While not particularly decentralized or permissionless, Flow still wants what all infrastructure wants — to power transactions. We can think of it, and other Web3 infrastructure, like the Nasdaq for computation. It wants volume. Think of this as a supply function. NBA Top Shot and Friends With Benefits generate demand.
A similar example we give is the DeSo blockchain, which stands for “Decentralized Social”. DeSo just launched with $200 million in funding from the usual crypto VCs (i.e., a16z) and powers BitClout. The founder, Nader Al-Naji, previously tried to build the stablecoin protocol Basis, raising and returning $130 million in 2018 after being chased around by regulators. Algorithmic stablecoins are a pretty-sure-way to print some money supply (see Maker).
But layer 1 computation blockchains are even better. The chart below shows about $1.5 billion in value created in less than a year, and we assume a bunch of that was distributed to founders and early investors.
We’ve covered BitClout before here, commenting in particular on the Bitcoin inflows that the ecosystem experienced during the launch of its app. This recent USD-denominated funding round was separate.
Something interesting is going on in the framing of how this whole project launched — first pulling the social graph off Twitter without any particular personal consents, then having developers discover that they can “just push third party code” to connect to BitClout’s systems via GitHub, and then finally the separation of those systems into the DeSo blockchain. We think that this sequence is no accident, but instead informed by Al-Naji’s experience with Basis and wanting to appear “sufficiently decentralized”.
If you don’t understand how such a structuring works, and how it is a response to regulatory confusion, you will miss capital exposure to early stage protocol investment returns.
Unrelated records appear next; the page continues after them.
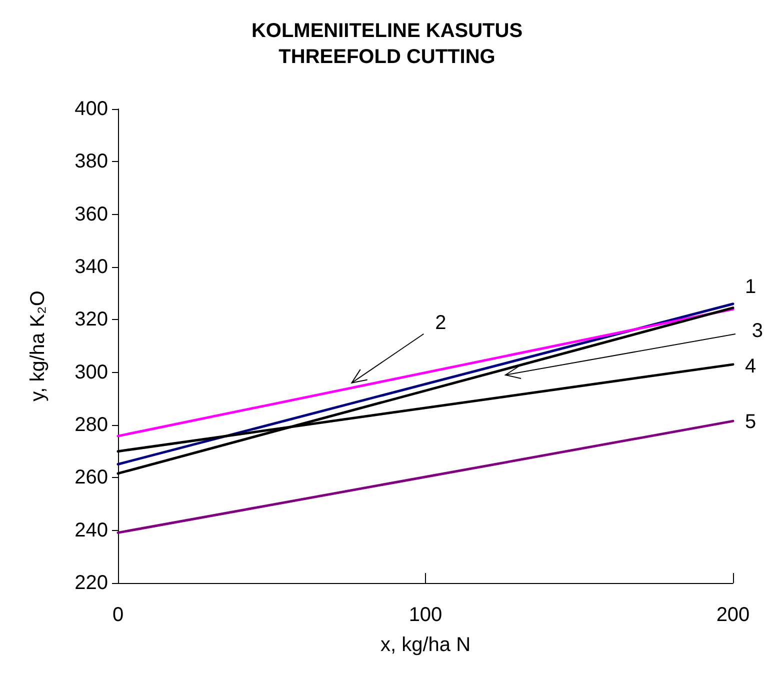  Describe the element at coordinates (38, 346) in the screenshot. I see `y-axis-title: y, kg/ha K₂O` at that location.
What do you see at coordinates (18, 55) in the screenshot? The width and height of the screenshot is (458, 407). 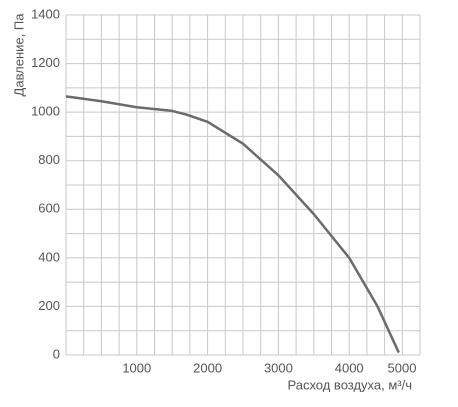 I see `y-axis-label: Давление, Па` at bounding box center [18, 55].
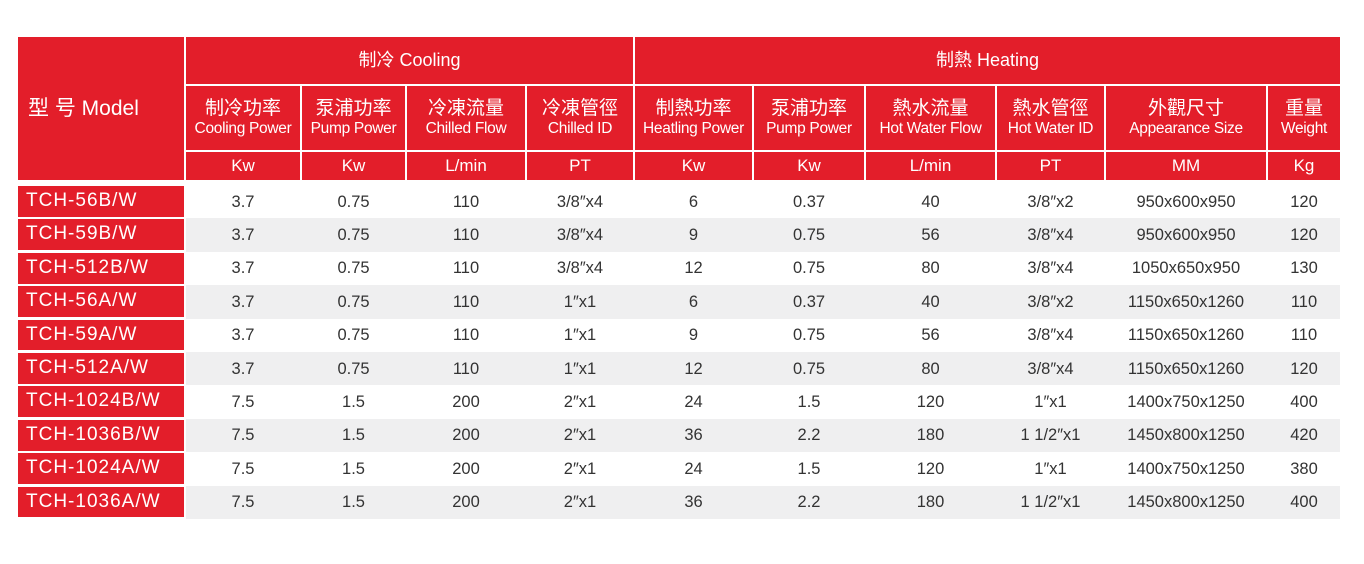 This screenshot has width=1364, height=564. I want to click on column-header-zh: 外觀尺寸, so click(1186, 109).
The last phenomenon to revisit is Loot. We introduced and discussed the concept of Loot NFTs here, and since publication there has been more and more development in associated projects. As a refresher, Loot NFTs function as anchors for a community to form around, build experiences, and distribute those experiences to players. Consider it to be decentralized intellectual property. As a comparison, Crypto Punks — which are not decentralized — just signed an IP licensing deal with United Talent Agency, which implies potential for a whole series of media outcomes.
The real test is whether any of the disconnected narratives and markets connect to each other in a meaningful way. A couple recent launches suggest that it could be possible, from bespoke character adventures, to a full-fledged trading marketplace whose fees accrue into a communal balance sheet.
Some of the deepest community work that we see happening is with groups like NounsDAO and SharkDAO. There, capital is contributed onto a treasury, which then permissions community members to join and govern, which in turn funds the creation of products the community values, which in turn funds the treasury.
Key Takeaways
This stuff can seem murky, and loosely connected.
The core realization is that the shape of intellectual work and the distribution of its fruits is shifting dramatically. We are used to and understand the grind of corporate PowerPoint-making and spreadsheet analysis. We get the private equity types flipping cashflow-positive businesses. We also have learned how the Facebooks and Amazons think about finance, and their propensities for staying out of product manufacturing.
But we are not yet ready for user-generated finance and social communities with economies at their core, spitting out open source software products that burn hot with financial value. The next frontier markets and the instruments they exchange are being built on Web3 by culture warriors, leveraging the mana of their own belief. When you see this type of novelty, choose it and support it.